Mosquitoes were exposed for 80 minutes and transferred to holding tubes with 10% sugarsoaked cotton wool. Knockdown was recorded at intervals (10–80 min), and mortality assessed after 24 hours. Bioassays were conducted under controlled conditions (25°C ± 2°C, 75% ± 10% RH) per WHO guidelines, with actual room temperature and humidity recorded.
Both susceptible and resistant wild mosquitoes were preserved in 1.5 ml Eppendorf tubes containing silica gel and transported at room temperature to the National Malaria Elimination Centre (NMEC) in Lusaka for molecular analysis.
Morphological identification of Anopheles mosquitoes
All wild Anopheles mosquitoes obtained from larval and indoor adult collections were initially identified morphologically in the field using the Coetzee identification key [17]. Morphological identification was used to classify specimens to species complex or group level (An. funestus s.l. and An. gambiae s.l.).
Determination of mosquito abdominal (feeding) status
The feeding status of adult female mosquitoes was determined during morphological identification based on visual examination of the abdomen using standard entomological criteria. Mosquitoes were classified as unfed, blood-fed, half-gravid, or gravid according to abdominal distension and coloration [50].
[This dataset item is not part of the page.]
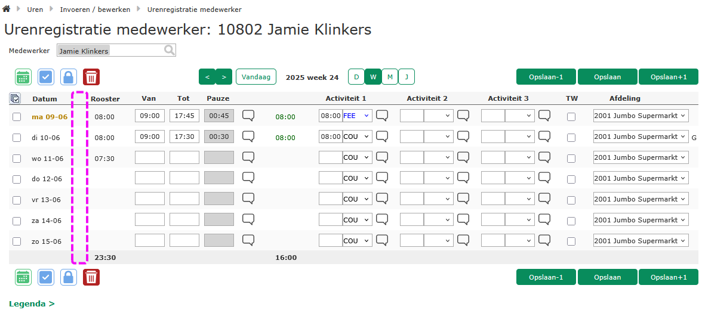Expand Afdeling dropdown for wo 11-06

click(641, 157)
Molecular identification of Anopheles species
Only mosquitoes collected as larvae were subsequently subjected to molecular analysis. Specimens that were phenotypically classified as susceptible or resistant to the two insecticides were individually labelled and preserved in 1.5 ml Eppendorf tubes containing silica gel and cotton wool. Samples were stored at room temperature and transported to the National Malaria Elimination Centre (NMEC) laboratory in Lusaka for molecular analysis.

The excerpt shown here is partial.